Segment Start: SUPPLIED RECORDS

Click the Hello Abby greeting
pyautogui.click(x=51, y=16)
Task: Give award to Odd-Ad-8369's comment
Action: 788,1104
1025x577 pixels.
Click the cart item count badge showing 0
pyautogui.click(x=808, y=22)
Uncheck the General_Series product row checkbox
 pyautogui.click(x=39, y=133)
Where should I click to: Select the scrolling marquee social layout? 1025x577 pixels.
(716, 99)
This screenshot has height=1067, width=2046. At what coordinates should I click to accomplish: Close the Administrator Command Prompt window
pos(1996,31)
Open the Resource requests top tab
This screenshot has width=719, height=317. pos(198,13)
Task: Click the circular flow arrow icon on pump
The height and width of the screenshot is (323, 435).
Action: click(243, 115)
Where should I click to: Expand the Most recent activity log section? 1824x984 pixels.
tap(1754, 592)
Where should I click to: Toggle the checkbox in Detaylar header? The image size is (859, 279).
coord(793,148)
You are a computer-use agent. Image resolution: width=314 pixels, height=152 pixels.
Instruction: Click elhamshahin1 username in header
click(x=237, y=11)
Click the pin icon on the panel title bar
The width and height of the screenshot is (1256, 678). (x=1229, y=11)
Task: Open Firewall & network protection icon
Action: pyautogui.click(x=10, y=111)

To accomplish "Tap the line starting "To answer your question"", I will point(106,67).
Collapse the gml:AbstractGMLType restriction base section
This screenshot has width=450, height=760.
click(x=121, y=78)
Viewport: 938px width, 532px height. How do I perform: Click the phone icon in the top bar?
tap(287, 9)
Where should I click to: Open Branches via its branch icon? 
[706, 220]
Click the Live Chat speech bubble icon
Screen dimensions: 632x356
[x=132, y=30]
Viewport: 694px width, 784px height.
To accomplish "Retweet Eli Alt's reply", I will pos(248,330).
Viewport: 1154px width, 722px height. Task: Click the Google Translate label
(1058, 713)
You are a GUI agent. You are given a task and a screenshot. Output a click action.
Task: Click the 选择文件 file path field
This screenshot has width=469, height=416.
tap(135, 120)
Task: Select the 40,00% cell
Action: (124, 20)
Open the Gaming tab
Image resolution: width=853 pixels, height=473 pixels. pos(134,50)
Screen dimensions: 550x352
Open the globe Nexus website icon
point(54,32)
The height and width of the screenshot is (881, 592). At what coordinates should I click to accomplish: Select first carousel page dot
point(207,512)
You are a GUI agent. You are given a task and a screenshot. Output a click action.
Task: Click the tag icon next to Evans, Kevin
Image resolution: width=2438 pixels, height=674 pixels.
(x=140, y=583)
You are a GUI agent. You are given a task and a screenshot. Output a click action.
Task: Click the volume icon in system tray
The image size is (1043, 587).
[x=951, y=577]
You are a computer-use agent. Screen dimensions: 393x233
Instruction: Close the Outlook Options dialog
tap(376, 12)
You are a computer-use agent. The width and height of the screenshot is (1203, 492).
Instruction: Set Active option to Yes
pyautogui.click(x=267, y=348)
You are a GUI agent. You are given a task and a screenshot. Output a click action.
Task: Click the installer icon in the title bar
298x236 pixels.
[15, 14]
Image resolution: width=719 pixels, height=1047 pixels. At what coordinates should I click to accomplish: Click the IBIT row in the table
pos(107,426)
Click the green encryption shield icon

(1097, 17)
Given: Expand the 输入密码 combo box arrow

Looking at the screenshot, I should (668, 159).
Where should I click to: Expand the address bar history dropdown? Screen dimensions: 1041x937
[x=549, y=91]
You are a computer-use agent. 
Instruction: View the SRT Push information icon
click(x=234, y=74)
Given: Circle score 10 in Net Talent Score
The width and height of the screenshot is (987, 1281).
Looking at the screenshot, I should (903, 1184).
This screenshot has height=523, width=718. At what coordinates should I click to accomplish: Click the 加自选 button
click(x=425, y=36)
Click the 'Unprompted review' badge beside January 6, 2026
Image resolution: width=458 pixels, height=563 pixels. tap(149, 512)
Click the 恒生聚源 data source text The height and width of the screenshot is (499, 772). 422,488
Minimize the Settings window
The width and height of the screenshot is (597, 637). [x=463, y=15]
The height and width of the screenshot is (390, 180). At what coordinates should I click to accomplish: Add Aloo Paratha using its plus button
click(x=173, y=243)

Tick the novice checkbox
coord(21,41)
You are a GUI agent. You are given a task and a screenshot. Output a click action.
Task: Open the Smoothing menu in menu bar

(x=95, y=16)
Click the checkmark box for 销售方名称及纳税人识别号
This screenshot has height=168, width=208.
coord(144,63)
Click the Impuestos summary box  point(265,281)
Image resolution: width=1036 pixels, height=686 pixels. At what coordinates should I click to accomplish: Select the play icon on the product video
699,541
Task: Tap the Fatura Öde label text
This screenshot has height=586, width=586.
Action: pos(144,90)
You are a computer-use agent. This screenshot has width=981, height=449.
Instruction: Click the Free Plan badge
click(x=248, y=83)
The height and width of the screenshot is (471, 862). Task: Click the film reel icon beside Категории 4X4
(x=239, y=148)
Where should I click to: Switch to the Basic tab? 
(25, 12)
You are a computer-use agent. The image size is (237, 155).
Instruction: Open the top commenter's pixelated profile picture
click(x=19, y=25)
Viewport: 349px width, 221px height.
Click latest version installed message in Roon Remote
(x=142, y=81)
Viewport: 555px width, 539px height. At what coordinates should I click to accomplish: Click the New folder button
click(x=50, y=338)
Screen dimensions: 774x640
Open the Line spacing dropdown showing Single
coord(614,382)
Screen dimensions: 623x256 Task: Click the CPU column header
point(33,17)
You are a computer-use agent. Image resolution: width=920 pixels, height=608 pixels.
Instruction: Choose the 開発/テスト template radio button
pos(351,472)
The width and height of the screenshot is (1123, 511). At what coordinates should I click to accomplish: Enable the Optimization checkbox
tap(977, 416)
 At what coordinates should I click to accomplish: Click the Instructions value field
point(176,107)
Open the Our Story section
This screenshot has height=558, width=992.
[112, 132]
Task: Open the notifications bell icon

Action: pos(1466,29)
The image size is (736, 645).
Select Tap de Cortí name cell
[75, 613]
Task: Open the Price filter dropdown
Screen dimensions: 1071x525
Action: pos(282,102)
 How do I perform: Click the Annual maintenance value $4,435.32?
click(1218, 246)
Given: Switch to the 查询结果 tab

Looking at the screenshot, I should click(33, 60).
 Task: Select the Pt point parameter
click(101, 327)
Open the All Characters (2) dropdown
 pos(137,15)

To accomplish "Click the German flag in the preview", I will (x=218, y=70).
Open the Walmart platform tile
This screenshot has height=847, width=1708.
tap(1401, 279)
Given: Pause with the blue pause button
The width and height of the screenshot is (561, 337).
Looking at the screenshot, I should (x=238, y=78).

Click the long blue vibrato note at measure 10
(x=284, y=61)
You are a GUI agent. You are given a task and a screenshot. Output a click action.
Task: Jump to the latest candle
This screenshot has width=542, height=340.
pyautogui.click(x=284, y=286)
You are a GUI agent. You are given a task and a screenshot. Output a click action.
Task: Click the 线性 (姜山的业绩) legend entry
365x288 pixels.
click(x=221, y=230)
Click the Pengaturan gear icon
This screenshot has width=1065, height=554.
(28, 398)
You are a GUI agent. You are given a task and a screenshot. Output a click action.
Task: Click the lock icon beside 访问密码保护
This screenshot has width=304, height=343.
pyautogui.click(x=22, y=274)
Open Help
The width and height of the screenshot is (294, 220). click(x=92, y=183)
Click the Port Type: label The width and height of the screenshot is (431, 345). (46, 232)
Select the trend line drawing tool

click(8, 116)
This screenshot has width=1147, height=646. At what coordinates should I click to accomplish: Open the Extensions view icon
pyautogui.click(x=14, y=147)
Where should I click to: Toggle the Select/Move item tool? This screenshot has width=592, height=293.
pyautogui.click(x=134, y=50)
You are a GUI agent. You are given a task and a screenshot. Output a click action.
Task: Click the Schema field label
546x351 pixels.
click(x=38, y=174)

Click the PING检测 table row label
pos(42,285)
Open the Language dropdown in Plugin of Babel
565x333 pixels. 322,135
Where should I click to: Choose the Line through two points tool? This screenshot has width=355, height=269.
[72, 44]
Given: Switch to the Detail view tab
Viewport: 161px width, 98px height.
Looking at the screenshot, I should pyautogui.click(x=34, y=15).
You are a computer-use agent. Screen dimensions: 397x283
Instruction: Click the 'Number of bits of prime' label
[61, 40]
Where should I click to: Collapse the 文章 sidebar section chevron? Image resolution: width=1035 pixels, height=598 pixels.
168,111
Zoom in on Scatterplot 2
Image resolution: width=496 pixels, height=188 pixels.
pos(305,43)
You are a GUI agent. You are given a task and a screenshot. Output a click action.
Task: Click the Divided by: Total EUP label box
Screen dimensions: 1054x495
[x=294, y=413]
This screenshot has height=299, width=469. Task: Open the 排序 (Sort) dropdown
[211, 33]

Segment End: SUPPLIED RECORDS

▸ **PROBLEM STATEMENT**
Using the material above, copy every line in which the string "text" occurs.

▸ **RESULT OF THE EXERCISE**
Click the 恒生聚源 data source text The height and width of the screenshot is (499, 772). 422,488
Task: Tap the Fatura Öde label text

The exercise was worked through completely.